FAQ
Frequently Asked Questions
What is the .dodaz format?
.dodaz is DodaZIP’s native archive format. It bundles compressed data chunks (using Zstd, LZMA2, or LZ4), a deduplication chunk table, optional XChaCha20-Poly1305 encryption, and optional Reed-Solomon ECC parity. The format supports random-access extraction — you can pull a single file without decompressing the whole archive. A .dodaz file is self-contained; no separate metadata files needed.
Can I open existing .zip / .7z / .rar files with DodaZIP?
Yes. DodaZIP can read and list the contents of ZIP, 7z, RAR (including RAR5), tar, tar.gz, tar.bz2, tar.xz, gz, bz2, and xz files. It can extract all of them. For writing, it supports all of the above except RAR (the format is proprietary and no open Rust library exists for writing).
How does deduplication work?
DodaZIP uses FastCDC (Fast Content-Defined Chunking), which splits files into variable-sized chunks at content-defined boundaries. If the same chunk appears in multiple files (e.g., shared libraries, repeated log entries, duplicate blocks in VM images), it’s stored only once. The chunk table maps each file’s logical chunks to their physical locations. This is far more effective than file-level dedup — it catches duplicate data at the sub-file level.
Is deduplication lossless?
Absolutely. Deduplication is a purely lossless process. Every byte is verified by BLAKE3 hash before storage. When you extract, each chunk is validated against its hash — if a chunk is corrupted (and ECC is enabled), DodaZIP can even repair it. The decompressed data is bit-for-bit identical to the original.
What platforms are supported?
DodaZIP runs on Linux (x86_64, aarch64), Windows (x86_64), and macOS (x86_64, Apple Silicon). The CLI works on all three. The Tauri GUI works on all three with native look and feel. Memory requirements depend on compression settings — minimum ~256 MB RAM for basic usage, ~1 GB recommended for maximum compression with dedup on large filesets.
How does DodaZIP compare to BorgBackup or restic?

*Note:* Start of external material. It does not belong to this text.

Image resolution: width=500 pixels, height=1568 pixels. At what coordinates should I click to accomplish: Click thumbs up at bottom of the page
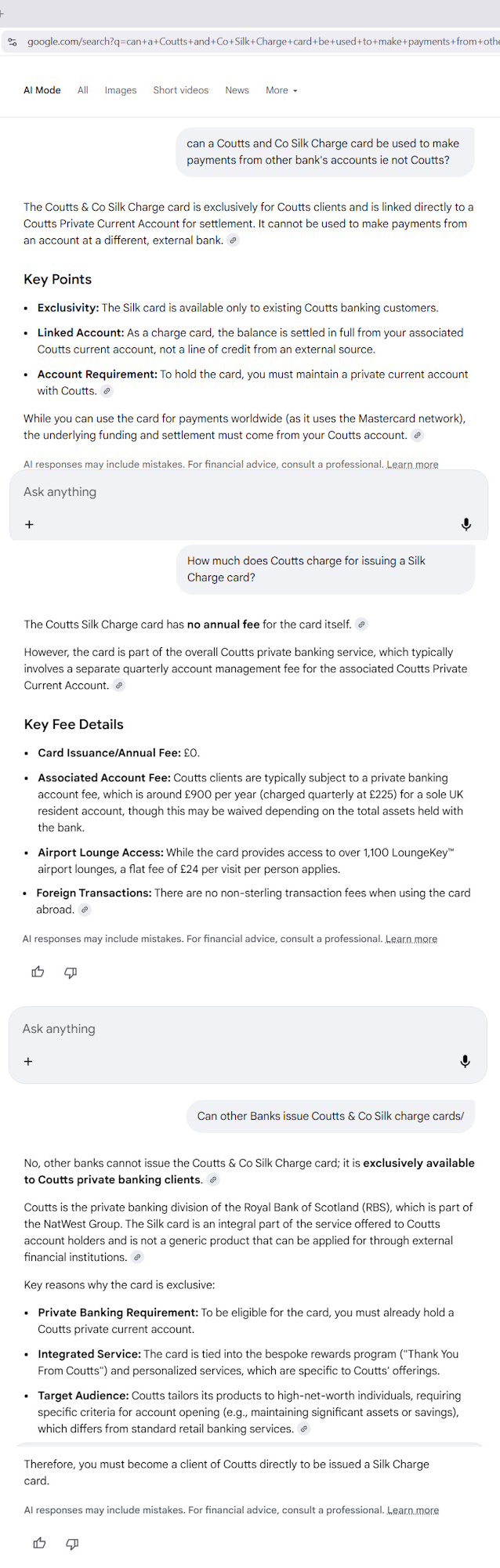(39, 1544)
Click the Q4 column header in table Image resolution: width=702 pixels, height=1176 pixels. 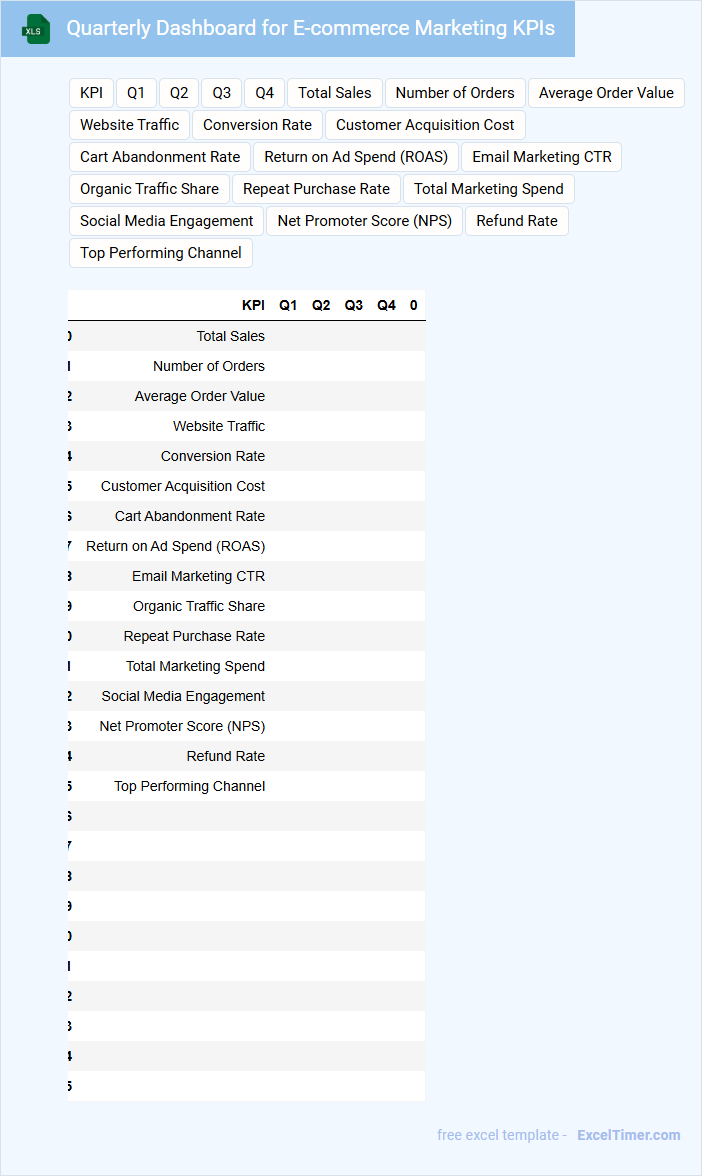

Borg and restic are backup tools — they manage snapshots, incremental backups, and remote repositories. DodaZIP is a compression archiver — it creates standalone archive files you can store, email, or upload anywhere. Unlike Borg/restic, DodaZIP doesn’t require a repository or database — a .dodaz file is a single portable file. Use Borg/restic for full backup pipelines; use DodaZIP for ad-hoc archiving, sharing, and distribution. They complement each other.
Can I use DodaZIP in scripts / CI/CD pipelines?
Yes. The CLI binary (dodazip compress, dodazip extract, dodazip list) works in any shell, Docker container, or CI environment. It supports stdin/stdout mode, JSON output for machine parsing, and all compression/encryption/ECC options via flags. No X server or desktop environment is needed — the CLI has no GUI dependencies.
Can I mount a .dodaz archive as a filesystem?
Yes — on Linux with FUSE support. Build with the fuse feature flag, then run:
dodazip mount --archive archive.dodaz --mount-point /mnt/archiveYou can browse the archive as a normal directory. Press Ctrl+C to unmount. This is an optional feature that requires libfuse3-dev at build time.
What compression levels are available?
The GUI simplifies this to a four-button segmented control:
- Fastest — LZ4, quick but less compression
- Normal — Zstd level 10, best all-around balance
- Maximum — Zstd level 22 + LZMA2, best ratio
- Store — No compression, for incompressible data
The CLI gives you full control over codec and level independently.
Is it really free?
Yes. DodaZIP is open source under the MIT and Apache 2.0 licenses — no paid tiers, no subscription, no telemetry. You can use it for personal or commercial projects without restriction. Contributions, bug reports, and feature requests are welcome on GitHub.